I'm a peaceful anarchist.
I'm a peaceful anarchist
You wouldn't have cared much for Goldman, then. 🙂
Well, Radosh edited this 2001 book: "SPAIN BETRAYED: The Soviet Union in the Spanish Civil War", which I'd bet was quite criticial of the Soviet Union's behavior in the Spanish Civil War.
I doubt Radosh means that Franco was the one betrayed.
http://www.yale.edu/yup/chapters/089813chap.htm
David, I cannot tell you how relieved I am that you weren't trying to squeeze out a 9/11 metaphor.
The phrenological analysis of Goldman's head is priceless:
http://www.pbs.org/wgbh/amex/goldman/filmmore/ps_head.html
I wonder, will the series treat Goldman's anti-Bolshevism? Or airbrush this out?
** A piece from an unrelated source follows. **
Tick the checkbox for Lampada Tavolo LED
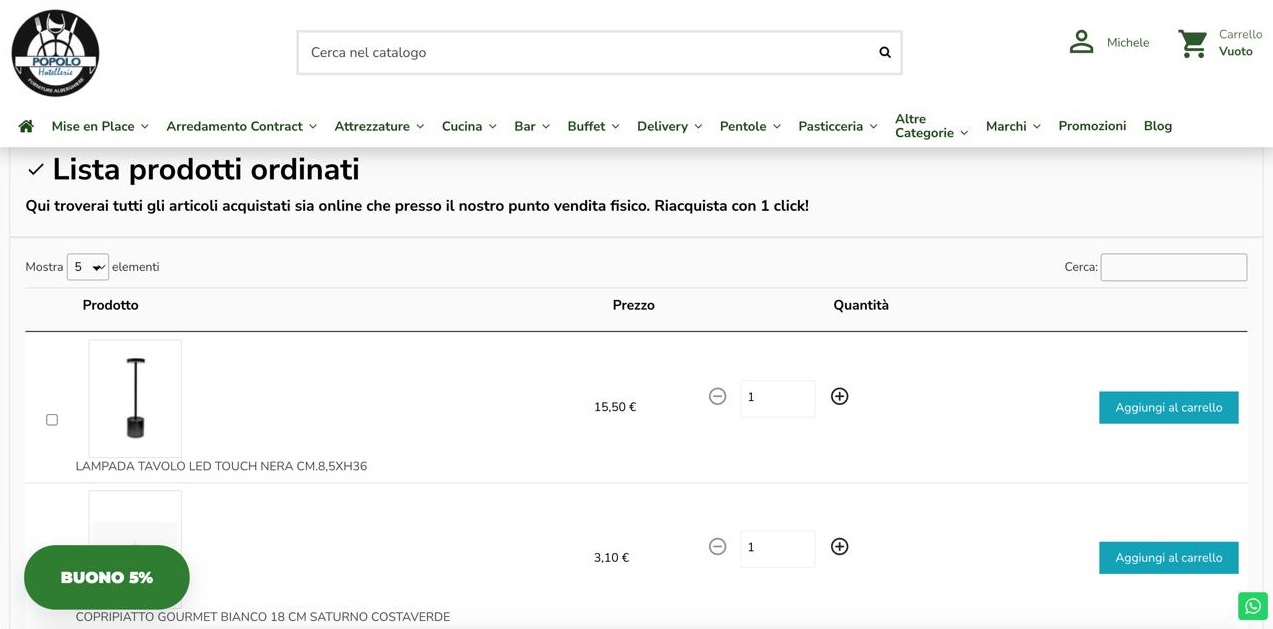 pyautogui.click(x=52, y=420)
Ronald Radosh talks about her disgust at Soviet communism here:
http://www.frontpagemag.com/articles/ReadArticle.asp?ID=5572
I found this interesting bit on that PBS site:
"Evidence also suggests that Berkman was the main organizer of a planned bomb attack on Rockefeller. An anarchist concept of the era, "propaganda of the deed, " held that a violent terrorist act could become a catalyst, awakening others to take action against perceived injustice. In this case, the bomb exploded prematurely at a tenement building on Lexington Avenue in New York City, killing three anarchists and a sympathizer. Berkman published an emotional outpouring for the "martyrs" of the explosion in the July issue of Mother Earth. Goldman, who disapproved of the use of terror, was outraged."
http://www.pbs.org/wgbh/amex/goldman/peopleevents/p_berkman.html
Now what event in the more recent past of the far left in the United States does that remind you of?
The Weather Underground?
Yep.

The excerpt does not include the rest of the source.